BVI law and our Memorandum of Association
and Articles of Association do not contain an age limit requirement for our directors. Under our Articles of Association, no shares
are required for director’s qualification.
Rights, Preferences and Restrictions of Authorized
and Outstanding Shares and Changes to Rights of Shareholders
Deswell has one class and series of
shares authorized or outstanding: common shares, no par value per share. Our authorized capital consists of 30,000,000
common shares, no par value per share, of which 15,855,239 common shares were outstanding on June 30, 2017.
Holders of our common shares are
entitled to one vote for each whole share on all matters to be voted upon by shareholders, including the election of directors.
Holders of our common shares do not have cumulative voting rights in the election of directors. All of our common shares are equal
to each other with respect to liquidation and dividend rights. Holders of our common shares are entitled to receive dividends if
and when declared by our board of directors out of funds legally available under BVI law. In the event of our liquidation, all
assets available for distribution to the holders of our common shares are distributable among them according to their respective
holdings. Holders of our common shares have no preemptive rights to purchase any additional, unissued common shares.

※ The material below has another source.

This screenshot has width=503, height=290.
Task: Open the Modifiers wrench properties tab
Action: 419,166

There are
no provisions of the Articles of Association or Memorandum of Association that impose conditions with respect to changes in Deswell
capital that are more stringent than is required by applicable law.
Calling Annual General Meetings and Extraordinary
General Meetings of Shareholders
BVI law does not require a company,
such as Deswell, to have an annual meeting. Our Articles of Association do, however, require an annual meeting of shareholders
for the election of directors and for such other business as may come before the meeting (Regulation 6.3).

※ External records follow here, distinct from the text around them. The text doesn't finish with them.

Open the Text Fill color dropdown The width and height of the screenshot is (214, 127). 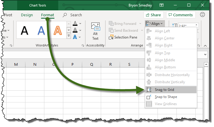pos(80,24)
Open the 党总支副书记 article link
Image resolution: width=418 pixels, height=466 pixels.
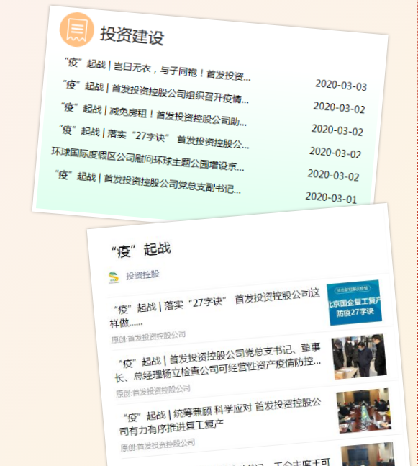point(147,182)

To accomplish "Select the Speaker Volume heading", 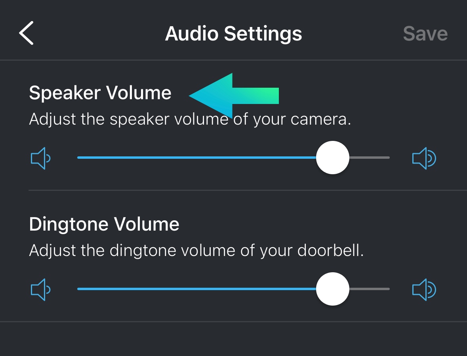I will [100, 93].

Under BVI law, unless otherwise provided
by a company’s Memorandum of Association or Articles of Association, the directors may call meetings of shareholders at any
time (Regulation 6.1) and, upon the written request of shareholders entitled to exercise ten percent or more of the voting rights
in respect of the matter for which the meeting is requested, the directors shall convene a meeting of shareholders (Regulation
6.2).
BVI law and our Articles of Association
state that the directors may fix the date that notice is given of a meeting of shareholders, whether extraordinary or annual, as
the record date for determining those shares that are entitled to vote at the meeting (Regulation 6.5).
BVI law and our Articles of
Association provide that notice of all meetings of shareholders, stating the time, place and purposes thereof, shall be given
not fewer than seven days before the date of the proposed meeting to those persons whose names appear as shareholders in our
share register on the date of the notice and are entitled to vote at the meeting (Regulation 6.8).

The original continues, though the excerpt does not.